**Entries provided:**
──────────

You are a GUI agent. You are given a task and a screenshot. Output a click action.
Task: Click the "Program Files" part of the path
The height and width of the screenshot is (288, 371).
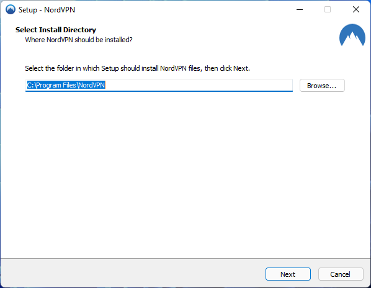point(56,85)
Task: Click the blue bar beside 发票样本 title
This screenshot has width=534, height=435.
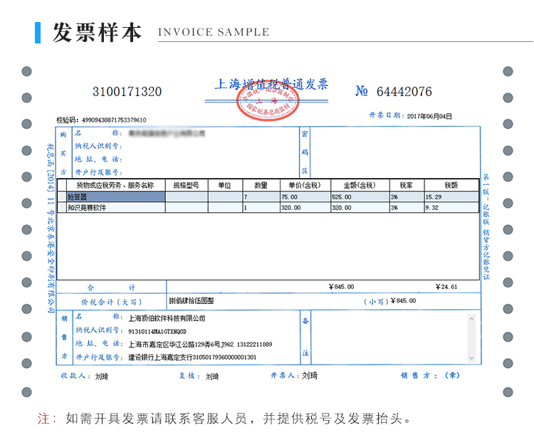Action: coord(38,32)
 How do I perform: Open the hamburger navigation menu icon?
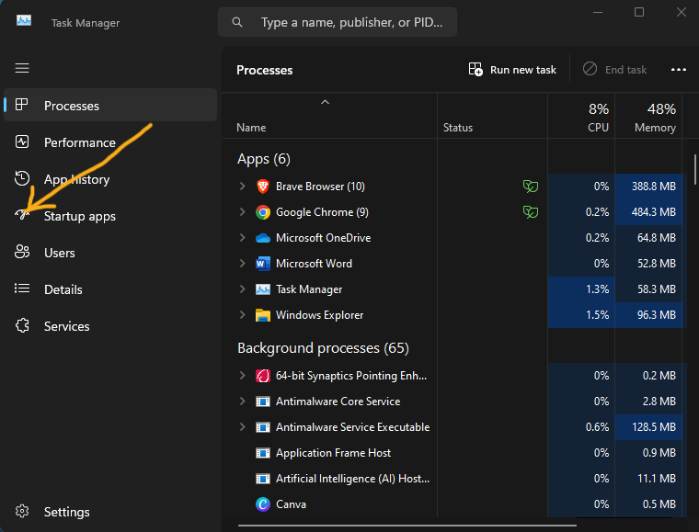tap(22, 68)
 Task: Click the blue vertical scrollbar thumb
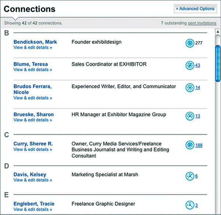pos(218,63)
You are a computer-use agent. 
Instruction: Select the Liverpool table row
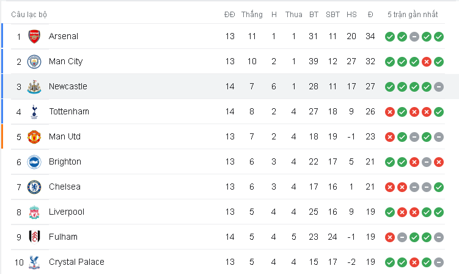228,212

──────────

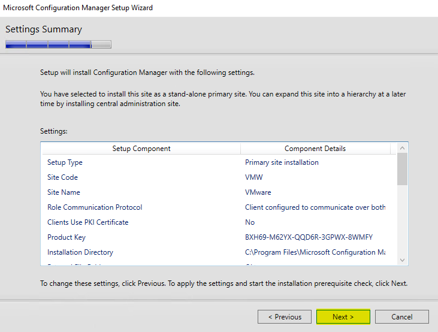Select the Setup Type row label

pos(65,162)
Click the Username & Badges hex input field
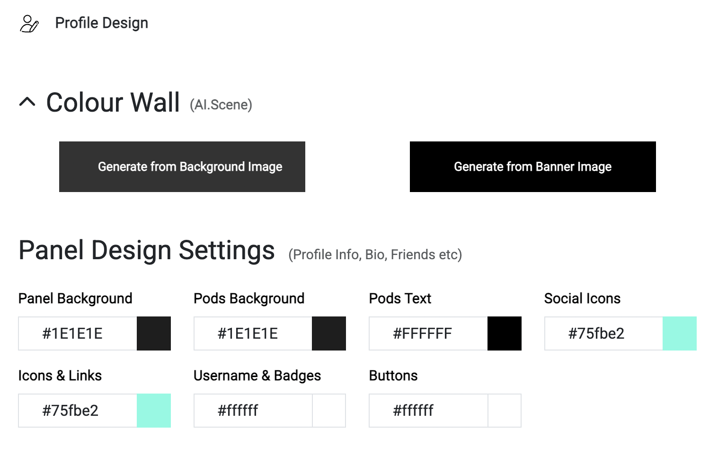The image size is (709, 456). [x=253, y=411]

──────────

**What you have to do:** For this exercise, please set down exactly the lines of the listing above from the line with "You are a GUI" up to and including the line with "Task: Click the blue bar beside 发票样本 title", and no pictures.

**Task solution:**
You are a GUI agent. You are given a task and a screenshot. Output a click action.
Task: Click the "Program Files" part of the path
The height and width of the screenshot is (288, 371).
point(56,85)
Task: Click the blue bar beside 发票样本 title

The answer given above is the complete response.